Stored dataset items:
================================
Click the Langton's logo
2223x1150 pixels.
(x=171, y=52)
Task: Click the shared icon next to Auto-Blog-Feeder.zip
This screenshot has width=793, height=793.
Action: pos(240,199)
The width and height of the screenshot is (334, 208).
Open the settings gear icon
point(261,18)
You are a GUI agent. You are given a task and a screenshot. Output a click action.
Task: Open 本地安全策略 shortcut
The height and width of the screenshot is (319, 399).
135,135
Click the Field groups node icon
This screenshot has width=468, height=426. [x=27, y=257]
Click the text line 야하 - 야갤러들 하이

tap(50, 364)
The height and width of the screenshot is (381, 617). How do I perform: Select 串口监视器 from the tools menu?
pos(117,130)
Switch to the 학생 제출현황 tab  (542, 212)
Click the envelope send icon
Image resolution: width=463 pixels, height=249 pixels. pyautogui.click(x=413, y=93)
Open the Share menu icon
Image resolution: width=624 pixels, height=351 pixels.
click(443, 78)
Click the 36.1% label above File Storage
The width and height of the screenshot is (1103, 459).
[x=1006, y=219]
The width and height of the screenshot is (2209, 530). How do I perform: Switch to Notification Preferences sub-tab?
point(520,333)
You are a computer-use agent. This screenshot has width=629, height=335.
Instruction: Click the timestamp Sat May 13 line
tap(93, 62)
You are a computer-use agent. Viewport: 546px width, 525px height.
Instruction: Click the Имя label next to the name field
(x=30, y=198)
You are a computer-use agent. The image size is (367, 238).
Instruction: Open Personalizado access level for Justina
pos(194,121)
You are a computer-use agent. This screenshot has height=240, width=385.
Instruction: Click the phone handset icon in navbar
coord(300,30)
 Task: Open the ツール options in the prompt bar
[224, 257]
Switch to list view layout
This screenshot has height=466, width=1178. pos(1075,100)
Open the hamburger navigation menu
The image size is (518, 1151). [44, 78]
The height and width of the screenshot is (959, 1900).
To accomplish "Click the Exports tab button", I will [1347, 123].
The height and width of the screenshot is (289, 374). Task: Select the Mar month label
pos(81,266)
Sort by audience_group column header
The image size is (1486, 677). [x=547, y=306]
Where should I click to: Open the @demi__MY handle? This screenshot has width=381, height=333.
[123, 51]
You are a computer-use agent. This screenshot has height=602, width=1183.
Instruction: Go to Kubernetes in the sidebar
================================
THE TASK: Return the total of lines in these records that hold "computer", without any other words.

ANSWER BOX: 5